Form the differential equation of the family of circles in the second quadrant and touching the coordinate axes.

(N/A) Let $C$ denote the family of circles in the second quadrant and touching the coordinate axes. Let $(-a, a)$ be the coordinate of the centre of any member of this family.

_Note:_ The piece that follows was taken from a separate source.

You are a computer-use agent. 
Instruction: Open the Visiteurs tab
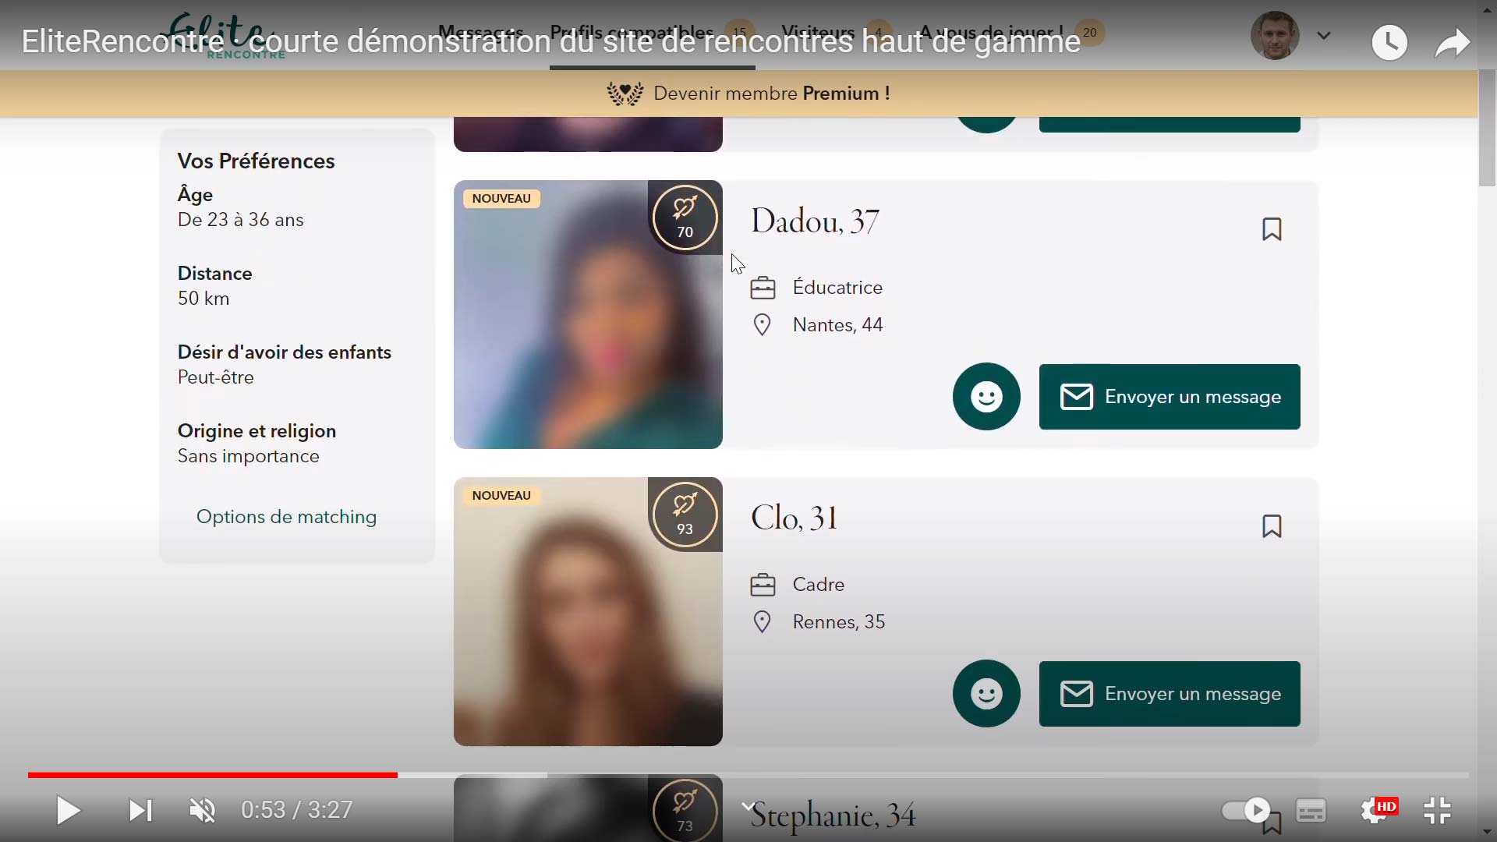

The equation representing the family $C$ is
$(x+a)^{2}+(y-a)^{2}=a^{2}$ ............$(1)$
or $x^{2}+y^{2}+2ax-2ay+a^{2}=0$ .............. $(2)$
Differentiating equation $(2)$ with respect to $x$,we get
$2x+2y \frac{dy}{dx}+2a-2a \frac{dy}{dx} = 0$
or $x+y \frac{dy}{dx} = a \left(\frac{dy}{dx}-1\right)$
or $a = \frac{x+y y^{\prime}}{y^{\prime}-1}$
Substituting the value of $a$ in equation $(1)$,we get
$\left[x+\frac{x+y y^{\prime}}{y^{\prime}-1}\right]^{2}+\left[y-\frac{x+y y^{\prime}}{y^{\prime}-1}\right]^{2}=\left[\frac{x+y y^{\prime}}{y^{\prime}-1}\right]^{2}$
or $\left[\frac{x y^{\prime}-x+x+y y^{\prime}}{y^{\prime}-1}\right]^{2}+\left[\frac{y y^{\prime}-y-x-y y^{\prime}}{y^{\prime}-1}\right]^{2}=\left[\frac{x+y y^{\prime}}{y^{\prime}-1}\right]^{2}$
or $(x y^{\prime}+y y^{\prime})^{2}+(-y-x)^{2}=(x+y y^{\prime})^{2}$
or $(x+y)^{2} (y^{\prime})^{2}+(x+y)^{2}=(x+y y^{\prime})^{2}$
or $(x+y)^{2} [1+(y^{\prime})^{2}]=(x+y y^{\prime})^{2}$
This is the required differential equation.